Alex and Jamie Schneider
The Schneider twins were 15 years old when they started competing. They have participated in approximately 200 races including 15 marathons and two ultra marathons, which are double the standard marathon distance. In addition to their rigorous running schedule (training 3 to 4 times a week), the boys enjoy swimming, horseback riding, walks in the park, and going on vacations with their family.
In one of his more recent triumphs, Alex won first place with an unbeatable time of 3 minutes and 9 seconds in the Just Cause We Run Journey For Autism Race. Here is a video of the unforgettable moment when he crossed the finish line.
Interview with Robyn K. Schneider, Alex and Jamie’s Mom
In a conversation the twins’ mother and author of Silent Running, Robyn K. Schneider (pictured above), we learned more about Alex and Jamie and their family’s story. Here is a snippet from the interview:
Q: What are the greatest challenges in preparing for and competing in these races?
A: They run in mainstream races alongside and competing with typically developing runners. The greatest challenges are getting them up and ready in the morning because our home routine needs to be perfectly synchronized. And also it is challenging to keep up their training, but we have rarely missed a training practice in over 10 years! They enjoy it so much that it motivates my husband and me to get up and run ourselves!

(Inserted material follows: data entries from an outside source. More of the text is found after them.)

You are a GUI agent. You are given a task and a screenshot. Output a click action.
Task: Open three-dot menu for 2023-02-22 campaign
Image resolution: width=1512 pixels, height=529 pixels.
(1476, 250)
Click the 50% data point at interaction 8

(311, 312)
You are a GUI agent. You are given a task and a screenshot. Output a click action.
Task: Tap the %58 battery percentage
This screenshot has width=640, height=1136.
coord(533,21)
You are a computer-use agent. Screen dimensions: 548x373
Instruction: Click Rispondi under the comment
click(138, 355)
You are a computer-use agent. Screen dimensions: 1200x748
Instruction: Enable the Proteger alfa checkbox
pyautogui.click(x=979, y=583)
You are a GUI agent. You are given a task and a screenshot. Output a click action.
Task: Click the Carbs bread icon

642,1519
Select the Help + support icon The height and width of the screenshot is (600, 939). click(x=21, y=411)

Q: What is your favorite part about watching your boys run?
A: The very best part is seeing them among all the other runners because they are no longer defined by their autism but rather they are just runners. My heart is full every time I see them cross the finish line.
Q: Is there one race that stands more than other races? What makes this one special?
A: The 2013 NYC Marathon. It was so exciting because our story was featured on Good Morning America and World News Tonight on the day of the Marathon and they filmed each of my sons crossing the finish line.
Q: Why do you believe running (or any physical activity) can be beneficial for adults with autism?
A: I believe running has has made a huge impact on the lives of my sons. It has given them an outlet for their energy, sharpened their focus, reduced their anxiety, has afforded them opportunities for socialization, has given structure to their everyday lives and it has had an emotional and physical impact in harmonizing their body and mind. They are currently training and preparing for the Suffolk County Marathon and half marathons in October and the Boston Marathon in April. To learn more about these hard working athletes, visit their website and check out Robyn’s book, Silent Running: Our Family’s Journey to the Finish Line with Autism (Buy it on Amazon).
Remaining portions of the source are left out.